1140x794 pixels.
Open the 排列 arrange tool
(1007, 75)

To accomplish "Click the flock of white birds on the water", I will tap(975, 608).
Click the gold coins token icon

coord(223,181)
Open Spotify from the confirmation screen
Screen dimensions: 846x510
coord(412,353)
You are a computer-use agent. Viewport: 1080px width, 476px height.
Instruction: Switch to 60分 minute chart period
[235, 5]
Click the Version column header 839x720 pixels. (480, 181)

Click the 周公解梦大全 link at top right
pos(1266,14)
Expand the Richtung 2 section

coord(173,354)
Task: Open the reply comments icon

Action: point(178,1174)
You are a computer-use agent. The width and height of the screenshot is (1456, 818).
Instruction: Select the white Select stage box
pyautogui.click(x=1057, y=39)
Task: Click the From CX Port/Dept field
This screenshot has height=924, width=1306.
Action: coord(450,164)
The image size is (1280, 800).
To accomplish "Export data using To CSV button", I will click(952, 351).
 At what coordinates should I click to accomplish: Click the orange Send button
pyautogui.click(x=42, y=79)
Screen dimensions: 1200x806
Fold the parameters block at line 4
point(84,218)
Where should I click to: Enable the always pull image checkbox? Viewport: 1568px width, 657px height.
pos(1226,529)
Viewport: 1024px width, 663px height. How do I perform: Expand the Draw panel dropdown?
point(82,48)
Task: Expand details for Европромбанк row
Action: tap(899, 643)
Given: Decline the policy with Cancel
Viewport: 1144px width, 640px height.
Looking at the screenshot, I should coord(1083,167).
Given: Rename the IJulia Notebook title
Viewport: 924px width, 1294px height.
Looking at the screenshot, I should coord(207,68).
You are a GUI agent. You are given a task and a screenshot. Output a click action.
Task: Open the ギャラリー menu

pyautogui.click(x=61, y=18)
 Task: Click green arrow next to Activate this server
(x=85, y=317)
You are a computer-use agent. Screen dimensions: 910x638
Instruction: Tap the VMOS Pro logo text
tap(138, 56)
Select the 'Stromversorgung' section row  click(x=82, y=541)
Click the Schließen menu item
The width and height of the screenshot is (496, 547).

## Written exercise
Can you return the lines of the material exactly, from the line with "Given: Rename the IJulia Notebook title" up to and including the line with "pyautogui.click(x=61, y=18)"?

## Task answer
Given: Rename the IJulia Notebook title
Viewport: 924px width, 1294px height.
Looking at the screenshot, I should coord(207,68).
You are a GUI agent. You are given a task and a screenshot. Output a click action.
Task: Open the ギャラリー menu

pyautogui.click(x=61, y=18)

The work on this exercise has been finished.